● **Raw data**
----

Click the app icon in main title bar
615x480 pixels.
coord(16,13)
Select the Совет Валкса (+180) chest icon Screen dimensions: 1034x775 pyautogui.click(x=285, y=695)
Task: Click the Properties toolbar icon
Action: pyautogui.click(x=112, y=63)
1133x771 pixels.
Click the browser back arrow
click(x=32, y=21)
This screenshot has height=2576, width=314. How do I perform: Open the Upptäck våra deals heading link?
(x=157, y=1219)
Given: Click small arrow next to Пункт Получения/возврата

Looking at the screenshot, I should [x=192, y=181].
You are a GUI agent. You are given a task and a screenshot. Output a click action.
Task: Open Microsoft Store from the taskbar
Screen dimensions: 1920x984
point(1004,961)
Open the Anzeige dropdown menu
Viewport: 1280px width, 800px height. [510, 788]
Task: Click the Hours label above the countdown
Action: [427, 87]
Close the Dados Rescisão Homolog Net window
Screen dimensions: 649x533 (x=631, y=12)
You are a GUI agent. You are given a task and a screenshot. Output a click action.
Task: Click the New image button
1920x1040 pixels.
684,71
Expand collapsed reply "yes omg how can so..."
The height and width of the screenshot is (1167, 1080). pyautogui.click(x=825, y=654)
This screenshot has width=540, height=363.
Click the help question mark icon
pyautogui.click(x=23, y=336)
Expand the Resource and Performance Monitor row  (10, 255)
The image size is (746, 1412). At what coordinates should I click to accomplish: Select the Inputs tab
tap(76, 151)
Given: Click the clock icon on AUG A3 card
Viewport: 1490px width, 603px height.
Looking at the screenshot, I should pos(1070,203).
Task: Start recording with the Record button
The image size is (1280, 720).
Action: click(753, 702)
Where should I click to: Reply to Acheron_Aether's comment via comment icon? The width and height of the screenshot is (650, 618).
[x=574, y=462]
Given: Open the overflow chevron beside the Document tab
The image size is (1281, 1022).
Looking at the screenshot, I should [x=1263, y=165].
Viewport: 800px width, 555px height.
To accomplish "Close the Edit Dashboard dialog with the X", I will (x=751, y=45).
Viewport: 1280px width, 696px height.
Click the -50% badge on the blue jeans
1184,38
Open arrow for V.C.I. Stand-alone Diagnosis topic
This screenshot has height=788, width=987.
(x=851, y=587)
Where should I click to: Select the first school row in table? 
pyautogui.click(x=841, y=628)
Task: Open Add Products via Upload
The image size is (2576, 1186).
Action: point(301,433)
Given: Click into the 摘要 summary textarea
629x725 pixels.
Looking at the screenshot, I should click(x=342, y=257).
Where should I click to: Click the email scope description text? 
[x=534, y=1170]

----

● **Brief**
Every line of the material should come back unchanged.

● **Task answer**
Click the app icon in main title bar
615x480 pixels.
coord(16,13)
Select the Совет Валкса (+180) chest icon Screen dimensions: 1034x775 pyautogui.click(x=285, y=695)
Task: Click the Properties toolbar icon
Action: pyautogui.click(x=112, y=63)
1133x771 pixels.
Click the browser back arrow
click(x=32, y=21)
This screenshot has height=2576, width=314. How do I perform: Open the Upptäck våra deals heading link?
(x=157, y=1219)
Given: Click small arrow next to Пункт Получения/возврата

Looking at the screenshot, I should [x=192, y=181].
You are a GUI agent. You are given a task and a screenshot. Output a click action.
Task: Open Microsoft Store from the taskbar
Screen dimensions: 1920x984
point(1004,961)
Open the Anzeige dropdown menu
Viewport: 1280px width, 800px height. [510, 788]
Task: Click the Hours label above the countdown
Action: [427, 87]
Close the Dados Rescisão Homolog Net window
Screen dimensions: 649x533 (x=631, y=12)
You are a GUI agent. You are given a task and a screenshot. Output a click action.
Task: Click the New image button
1920x1040 pixels.
684,71
Expand collapsed reply "yes omg how can so..."
The height and width of the screenshot is (1167, 1080). pyautogui.click(x=825, y=654)
This screenshot has width=540, height=363.
Click the help question mark icon
pyautogui.click(x=23, y=336)
Expand the Resource and Performance Monitor row  (10, 255)
The image size is (746, 1412). At what coordinates should I click to accomplish: Select the Inputs tab
tap(76, 151)
Given: Click the clock icon on AUG A3 card
Viewport: 1490px width, 603px height.
Looking at the screenshot, I should pos(1070,203).
Task: Start recording with the Record button
The image size is (1280, 720).
Action: click(753, 702)
Where should I click to: Reply to Acheron_Aether's comment via comment icon? The width and height of the screenshot is (650, 618).
[x=574, y=462]
Given: Open the overflow chevron beside the Document tab
The image size is (1281, 1022).
Looking at the screenshot, I should [x=1263, y=165].
Viewport: 800px width, 555px height.
To accomplish "Close the Edit Dashboard dialog with the X", I will (x=751, y=45).
Viewport: 1280px width, 696px height.
Click the -50% badge on the blue jeans
1184,38
Open arrow for V.C.I. Stand-alone Diagnosis topic
This screenshot has height=788, width=987.
(x=851, y=587)
Where should I click to: Select the first school row in table? 
pyautogui.click(x=841, y=628)
Task: Open Add Products via Upload
The image size is (2576, 1186).
Action: point(301,433)
Given: Click into the 摘要 summary textarea
629x725 pixels.
Looking at the screenshot, I should click(x=342, y=257).
Where should I click to: Click the email scope description text? 
[x=534, y=1170]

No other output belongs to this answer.